まぁ、朝、ロードに乗って出勤…は、今まで何度も経験している。
しかし、ロードに乗ることだけを目的に、早朝、家を出る…は無い。
「俺もせな」
ある土曜日の晩、スマートフォンのアラームを3時半にセットした後、いつもより早く布団に潜り込んだ。

03:30
アラーム鳴動。
不快感を覚え、目を覚ます俺。
「おい、何時やと思ってんねん?」
「何が『朝活』じゃ。アホくさ」
「こんな時間に起きて走ったら、却って体に悪いわ」
アラームを止め、目を閉じようとした…ところ、「起きろ!」。
もうひとりの自分から、叱責を受けた。

顔を洗い、頭をすっきりさせ、「よし、『朝活』しよか」。
サイクルジャージに袖を通しながら、ふと、ベランダに目をやる。
「外、真っ暗やな…」
当たり前だ。
何時だと思っているのか?

「暗い時間帯に走るとなぁ、視界が悪いせいで事故に遭うかも知れんよなぁ」
「うん、暗い道は危険や」
「趣味で怪我するんも嫌やしなぁ」
しない言い訳、できない言い訳が脳内を駆け巡り、ジャージを脱いで布団に入る。
一応、アラームは6時にセット。

中途半端に起きたせいか、どうも眠れない。
ただ目を閉じて、布団の中でゴロゴロ。
そして、思う。
「あぁ、何か面白いことないかなぁ?」
あるわけがない。
俺はゴロゴロしているだけなのだ。
面白いことなど、あるわけがない。

06:00
アラーム鳴動。
寝ているような、起きているような、何かスッキリしない時間が終わった。
ふと、ベランダに目をやると、朝日が昇っている。
「よし、『朝活』しよか!」
サイクルジャージに袖を通し、ソックス、パンツ、アイウェア、グローブ…、準備OKだ。
ロードを担いで玄関を開ける。
と、「寒いわ」。

「こんな寒い中を走ったら、風邪引くかも知れんなぁ」
「それはあかんわ。
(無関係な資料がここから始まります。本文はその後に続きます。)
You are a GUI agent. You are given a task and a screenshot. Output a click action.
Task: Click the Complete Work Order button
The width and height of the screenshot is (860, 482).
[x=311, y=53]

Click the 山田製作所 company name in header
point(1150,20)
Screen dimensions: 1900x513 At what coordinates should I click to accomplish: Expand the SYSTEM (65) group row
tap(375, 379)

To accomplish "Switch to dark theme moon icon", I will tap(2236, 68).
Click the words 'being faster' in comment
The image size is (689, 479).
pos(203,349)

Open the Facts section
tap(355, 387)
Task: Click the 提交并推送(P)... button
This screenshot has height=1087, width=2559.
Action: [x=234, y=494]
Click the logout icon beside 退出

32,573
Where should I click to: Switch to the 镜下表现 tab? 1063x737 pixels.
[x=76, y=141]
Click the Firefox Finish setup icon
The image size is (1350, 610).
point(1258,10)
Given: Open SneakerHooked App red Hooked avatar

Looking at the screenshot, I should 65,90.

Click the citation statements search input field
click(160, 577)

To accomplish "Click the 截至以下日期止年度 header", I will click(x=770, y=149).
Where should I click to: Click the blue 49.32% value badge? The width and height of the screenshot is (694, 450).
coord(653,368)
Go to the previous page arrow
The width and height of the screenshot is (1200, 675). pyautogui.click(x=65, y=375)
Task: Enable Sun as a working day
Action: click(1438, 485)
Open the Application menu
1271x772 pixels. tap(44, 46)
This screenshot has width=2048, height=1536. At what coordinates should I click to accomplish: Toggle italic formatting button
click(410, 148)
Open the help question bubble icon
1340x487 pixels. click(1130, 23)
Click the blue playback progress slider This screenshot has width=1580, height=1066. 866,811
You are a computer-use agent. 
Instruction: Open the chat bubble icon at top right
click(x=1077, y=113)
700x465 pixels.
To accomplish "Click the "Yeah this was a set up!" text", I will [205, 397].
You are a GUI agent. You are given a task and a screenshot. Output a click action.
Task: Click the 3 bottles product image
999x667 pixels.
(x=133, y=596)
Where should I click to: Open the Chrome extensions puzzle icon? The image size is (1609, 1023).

風邪なんか引いたら、仕事に支障を来す」
「うん、『趣味が原因で風邪を引いて、仕事はできません』は、あってはならん」
再び、しない言い訳、できない言い訳が脳内を駆け巡り、俺は布団に入った。

09:00
布団の中で、だらだら…だらだら…と過ごす。
が、「さすがにあかんやろ…」。
だらけ切った自分をあまりに情けなく思い、「よし、『朝活』行こか!」。
布団から出る…と、テーブルの上に置かれた文庫本が目に入った。

「双葉文庫 1964年のジャイアント馬場 柳澤健」
手に取る。
「そういや、この前読んだところからの続き、気になるなぁ」
パラパラとページをめくり、栞を探しつつ、布団に戻る俺。

11:00
「なるほど」
「なるほど」
ジャイアント馬場を中心に、1950代~60代の日米マット界が分かりやすく記されている。
「う~ん、なるほど」
唸りながらも、「今、この本を読む必要があるんか?」。
もうひとりの自分にそう言われ、「確かにそうですね」。

「よし、『朝活』行こか!」。
顔を洗い、ジャージに袖を通し、ロードを担いで玄関を出る。
行き先は、武庫川サイクリングロード。

クランク回し、そして思う。
「午前11時台に走るのを、『朝活』っていうんか?」
「まぁ、一応、午前中やから、『朝活』でええんちゃうか」
「そっかぁ?でも、何かが違うねんなぁ」
「何かが?」
「うん。『朝活』してる人のツイート見てたら、日が昇る写真とか目に付くんやけど、今、思いっ切り、昼の景色やで」
「考えすぎや。まだ午前中やから、『朝活』でええ」
「そういうもんか…?」
クランクを回しながら、俺はもうひとりの自分と話し続けた。